'The Era Of Hope Is Over'
It HAD BEEN A BEDROCK BELIEF of U.S. policy for 40 years that it was possible to bring the People’s Republic of China smoothly into the family of nations—and now, one of the architects of that policy was finally acknowledging the obvious.
In a speech six months ago, former World Bank President and Deputy Secretary of State Robert Zoellick reminded listeners of his own famous 2005 call on Beijing to become a “responsible stakeholder.” He ticked off a few of the ways in which China had done just that: voting for sanctions on North Korea and limiting missile exports, for instance. But then he acknowledged that the project had gone off the rails.
“Xi Jinping’s leadership,” Zoellick said of the PRC president, “has prioritized the Communist Party and restricted openness and debate in China. China hurts itself by forging a role model for dystopian societies of intrusive technologies and reeducation camps.” He added: “The rule of law and openness upon which Hong Kong’s ‘One Country, Two Systems’ model rests may topple or be trampled. If China crushes Hong Kong, China will wound itself—economically and psychologically—for a long time.”
Zoellick had that right. A global pandemic has brought relations between Beijing and Washington to its lowest point since China reopened to the world in 1978—even lower even than in those extraordinary days following the 1989 Tiananmen massacre.
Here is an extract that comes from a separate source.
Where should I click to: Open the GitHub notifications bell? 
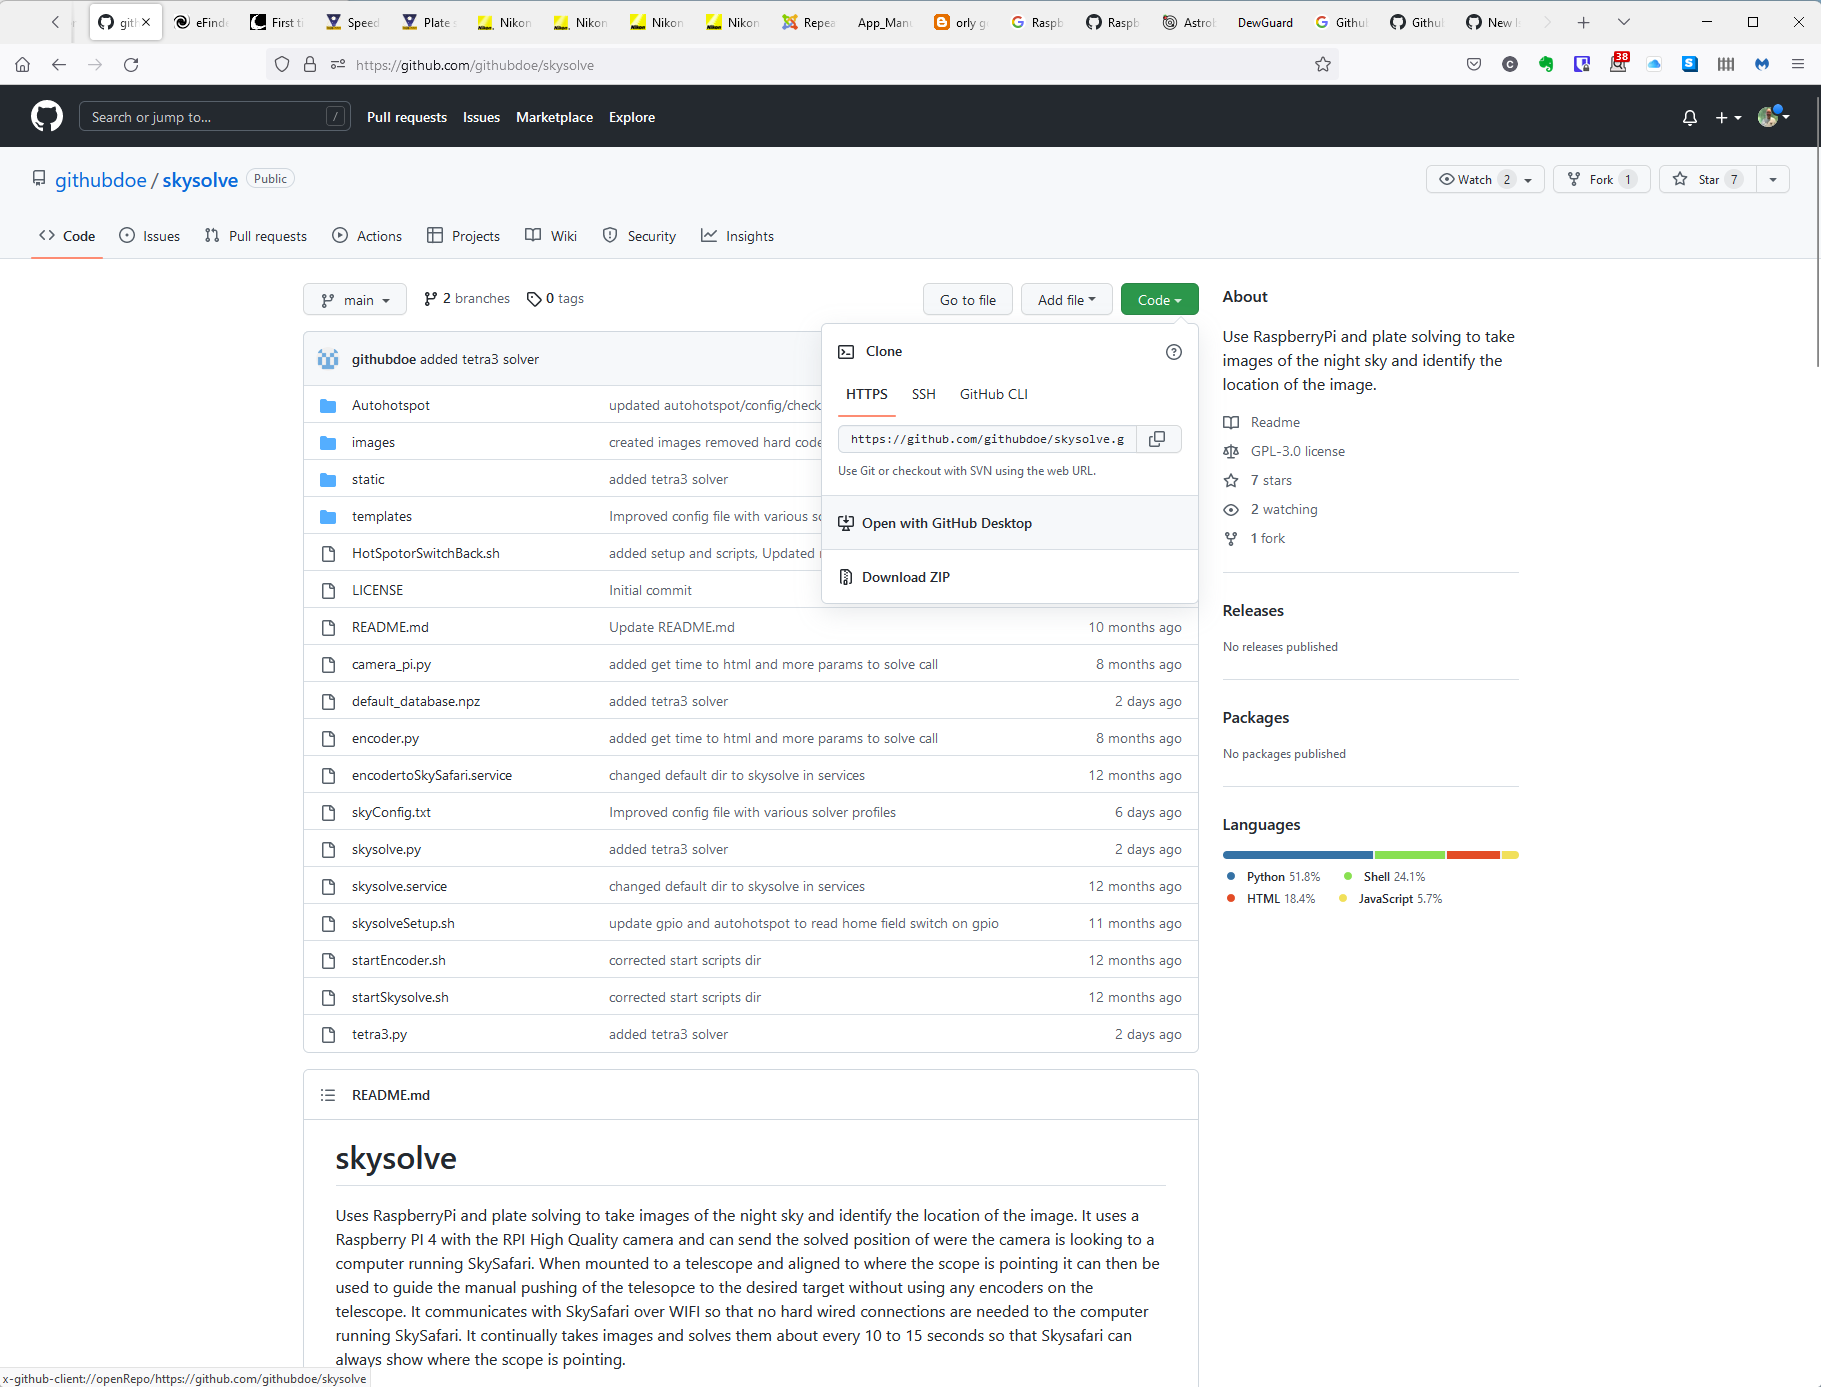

What had been a more confrontational, trade-centric relationship since the start of President Donald Trump’s term, has now descended into bitterness in the midst of a presidential reelection campaign Trump fears is slipping away. Any chance that the pandemic might spur Washington and Beijing to set differences aside and work together on treatments and other aspects of the pandemic—such as how exactly it started—is long gone. On May 13, the FBI announced an investigation into Chinese hackers that it believes are targeting American health care and pharmaceutical companies in an effort to steal intellectual property relating to coronavirus medicines. Without specifying how, the Bureau said the hacks may be disrupting progress on medical research.